8        First, we conclude that there was sufficient evidence for the trial court to determine that the reassignment to Larry of over $434,000 in litigation debt, which the court had originally ordered Charlene to pay, constituted a substantial change in circumstances.  At the time of the divorce, the parties had a net marital estate worth of approximately $306,000, which the court divided more or less equally.  The court made a determination in the original divorce proceeding that the litigation debt was chargeable against the marital estate and should be shared equally because both parties had benefited from the additional income generated by the HABCO partnership’s breach of contract.  The court kept the property division open to set the amount of the debt.  Larry appealed the original divorce judgment, but neither party raised the issue of the outstanding litigation debt on that appeal.  As a result of HABCO’s reassignment to Larry of Charlene’s portion of the litigation debt, Charlene was allowed to keep substantial assets from the marital estate that she was able to protect in her bankruptcy proceeding, while Larry was left with martial debt far exceeding his original portion of marital assets.  In other words, the debt reassignment changed what had been a substantially equal property division into a greatly disproportionate one.

9        It was proper for the trial court to consider this substantial change in the property division as weighing in favor of the termination of maintenance, notwithstanding the parties’ disparity in income.  As the court noted, the less-than $2,000 a month in maintenance Larry would otherwise pay for an additional two years when he was expected to retire would not come even close to offsetting the debt that had been transferred to him.  The court also considered the respective abilities of the parties to maintain a standard of living comparable to that enjoyed during the marriage.  The court found that Larry’s ability to maintain his standard of living had gone down because of the debt, while Charlene’s earning capacity should have gone up due to her degree—although it further found that she had chosen to be unemployed or underemployed by leaving jobs.  The court concluded that Charlene no longer needed maintenance in light of her assets, lack of substantial debt, Social Security payments and “ability to earn if she desires.”  In sum, we are satisfied that the court’s decision represented a reasonable exercise of its discretion.

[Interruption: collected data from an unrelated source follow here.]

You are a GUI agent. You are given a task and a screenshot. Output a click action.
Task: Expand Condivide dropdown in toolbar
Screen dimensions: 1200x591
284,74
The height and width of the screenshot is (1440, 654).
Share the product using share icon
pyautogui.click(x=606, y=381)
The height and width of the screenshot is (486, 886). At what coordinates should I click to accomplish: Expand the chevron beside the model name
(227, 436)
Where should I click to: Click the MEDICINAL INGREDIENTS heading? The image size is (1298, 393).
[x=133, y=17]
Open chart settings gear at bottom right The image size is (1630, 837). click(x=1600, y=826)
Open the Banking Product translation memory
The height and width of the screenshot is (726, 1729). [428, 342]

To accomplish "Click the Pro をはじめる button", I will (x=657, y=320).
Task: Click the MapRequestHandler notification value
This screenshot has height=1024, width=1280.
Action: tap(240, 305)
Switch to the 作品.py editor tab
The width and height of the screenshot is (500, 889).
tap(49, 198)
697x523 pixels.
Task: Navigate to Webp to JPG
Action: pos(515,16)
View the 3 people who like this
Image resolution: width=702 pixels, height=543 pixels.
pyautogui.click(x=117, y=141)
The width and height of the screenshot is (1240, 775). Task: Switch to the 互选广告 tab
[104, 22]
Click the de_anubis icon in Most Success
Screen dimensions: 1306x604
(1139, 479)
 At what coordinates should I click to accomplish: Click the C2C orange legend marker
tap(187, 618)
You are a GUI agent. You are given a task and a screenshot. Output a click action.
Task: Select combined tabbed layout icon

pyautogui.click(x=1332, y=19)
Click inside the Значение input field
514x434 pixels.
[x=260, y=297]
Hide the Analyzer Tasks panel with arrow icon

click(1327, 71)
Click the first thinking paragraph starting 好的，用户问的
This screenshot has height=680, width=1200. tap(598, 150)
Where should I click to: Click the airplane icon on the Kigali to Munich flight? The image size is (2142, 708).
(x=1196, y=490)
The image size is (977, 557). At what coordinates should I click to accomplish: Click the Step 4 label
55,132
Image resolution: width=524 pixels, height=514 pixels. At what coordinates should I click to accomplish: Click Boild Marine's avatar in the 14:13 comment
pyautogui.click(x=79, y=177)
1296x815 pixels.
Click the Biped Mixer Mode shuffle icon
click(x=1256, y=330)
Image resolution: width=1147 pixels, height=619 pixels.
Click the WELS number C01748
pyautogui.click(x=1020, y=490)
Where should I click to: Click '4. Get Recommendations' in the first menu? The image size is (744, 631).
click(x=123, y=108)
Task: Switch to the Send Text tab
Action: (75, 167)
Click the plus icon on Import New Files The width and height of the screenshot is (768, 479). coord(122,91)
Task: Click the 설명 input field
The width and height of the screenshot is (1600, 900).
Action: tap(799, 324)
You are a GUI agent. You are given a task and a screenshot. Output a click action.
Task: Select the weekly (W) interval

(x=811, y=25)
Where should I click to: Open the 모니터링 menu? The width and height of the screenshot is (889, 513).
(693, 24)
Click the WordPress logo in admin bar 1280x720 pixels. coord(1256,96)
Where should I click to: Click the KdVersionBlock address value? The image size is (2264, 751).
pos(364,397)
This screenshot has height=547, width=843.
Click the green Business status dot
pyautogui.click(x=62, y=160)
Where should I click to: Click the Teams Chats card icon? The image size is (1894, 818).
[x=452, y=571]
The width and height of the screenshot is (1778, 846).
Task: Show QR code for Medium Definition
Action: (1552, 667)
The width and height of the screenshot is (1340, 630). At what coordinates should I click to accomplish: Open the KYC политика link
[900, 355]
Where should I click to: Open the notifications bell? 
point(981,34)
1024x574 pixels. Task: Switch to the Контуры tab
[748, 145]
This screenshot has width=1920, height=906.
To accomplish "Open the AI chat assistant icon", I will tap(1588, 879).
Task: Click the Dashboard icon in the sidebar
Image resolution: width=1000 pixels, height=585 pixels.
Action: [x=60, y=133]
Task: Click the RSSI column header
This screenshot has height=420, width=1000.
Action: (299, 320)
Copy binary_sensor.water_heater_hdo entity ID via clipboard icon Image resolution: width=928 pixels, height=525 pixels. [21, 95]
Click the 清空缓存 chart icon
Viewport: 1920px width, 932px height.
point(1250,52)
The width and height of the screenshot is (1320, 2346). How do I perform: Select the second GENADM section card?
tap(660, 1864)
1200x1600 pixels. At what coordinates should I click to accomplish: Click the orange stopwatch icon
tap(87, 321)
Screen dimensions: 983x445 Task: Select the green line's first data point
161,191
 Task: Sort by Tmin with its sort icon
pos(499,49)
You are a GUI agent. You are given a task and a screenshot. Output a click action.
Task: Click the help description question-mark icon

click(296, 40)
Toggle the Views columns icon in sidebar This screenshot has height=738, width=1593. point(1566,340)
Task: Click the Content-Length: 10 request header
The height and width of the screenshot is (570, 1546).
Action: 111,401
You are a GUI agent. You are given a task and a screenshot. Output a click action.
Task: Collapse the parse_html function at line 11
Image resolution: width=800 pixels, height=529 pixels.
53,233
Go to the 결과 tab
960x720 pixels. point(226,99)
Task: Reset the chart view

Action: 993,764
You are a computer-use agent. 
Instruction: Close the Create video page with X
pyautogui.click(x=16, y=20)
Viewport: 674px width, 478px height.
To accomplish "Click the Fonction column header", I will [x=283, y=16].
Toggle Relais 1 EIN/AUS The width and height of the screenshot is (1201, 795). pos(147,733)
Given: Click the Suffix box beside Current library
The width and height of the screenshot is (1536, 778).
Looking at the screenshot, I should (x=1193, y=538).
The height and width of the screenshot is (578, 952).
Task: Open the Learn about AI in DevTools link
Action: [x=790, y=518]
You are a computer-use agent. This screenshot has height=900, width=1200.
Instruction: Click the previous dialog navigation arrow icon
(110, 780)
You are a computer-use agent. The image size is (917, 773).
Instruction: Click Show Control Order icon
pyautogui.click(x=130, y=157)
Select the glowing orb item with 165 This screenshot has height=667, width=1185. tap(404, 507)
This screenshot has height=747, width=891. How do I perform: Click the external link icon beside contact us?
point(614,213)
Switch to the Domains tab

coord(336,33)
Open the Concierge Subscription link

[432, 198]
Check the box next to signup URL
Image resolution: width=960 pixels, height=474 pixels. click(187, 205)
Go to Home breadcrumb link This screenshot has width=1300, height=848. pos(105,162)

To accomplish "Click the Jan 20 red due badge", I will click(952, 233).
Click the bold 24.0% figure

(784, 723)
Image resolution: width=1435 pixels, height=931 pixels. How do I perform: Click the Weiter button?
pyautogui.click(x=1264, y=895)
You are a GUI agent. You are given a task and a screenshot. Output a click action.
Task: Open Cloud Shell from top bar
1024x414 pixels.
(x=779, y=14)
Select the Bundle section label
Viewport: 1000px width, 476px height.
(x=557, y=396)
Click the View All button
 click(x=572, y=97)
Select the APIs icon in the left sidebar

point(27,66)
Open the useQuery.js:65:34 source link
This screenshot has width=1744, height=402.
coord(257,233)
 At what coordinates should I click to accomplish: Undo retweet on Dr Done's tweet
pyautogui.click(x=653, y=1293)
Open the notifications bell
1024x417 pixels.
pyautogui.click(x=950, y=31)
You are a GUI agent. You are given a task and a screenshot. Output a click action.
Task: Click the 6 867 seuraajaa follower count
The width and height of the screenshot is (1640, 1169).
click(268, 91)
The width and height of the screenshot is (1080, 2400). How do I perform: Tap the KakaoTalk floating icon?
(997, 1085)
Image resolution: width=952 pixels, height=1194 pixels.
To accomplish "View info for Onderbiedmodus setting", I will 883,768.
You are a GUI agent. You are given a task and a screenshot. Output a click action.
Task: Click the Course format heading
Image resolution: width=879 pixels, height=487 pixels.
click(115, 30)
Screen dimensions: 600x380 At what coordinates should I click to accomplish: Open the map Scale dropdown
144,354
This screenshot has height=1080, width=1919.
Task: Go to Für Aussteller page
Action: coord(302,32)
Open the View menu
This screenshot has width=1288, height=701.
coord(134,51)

                        By the Court.—Order affirmed.

                        This opinion will not be published.  See Wis. Stat. Rule 809.23(1)(b)5.

 


 



[1]  All references to the Wisconsin Statutes are to the 2003-04 version unless otherwise noted.

[2]  Charlene argues that the change in circumstances also must be shown to have been unjust and inequitable to the movant.  That standard was abandoned in Rohde-Giovanni v. Baumgart, 2004 WI 27, ¶32, 269 Wis. 2d 598, 676 N.W.2d 452.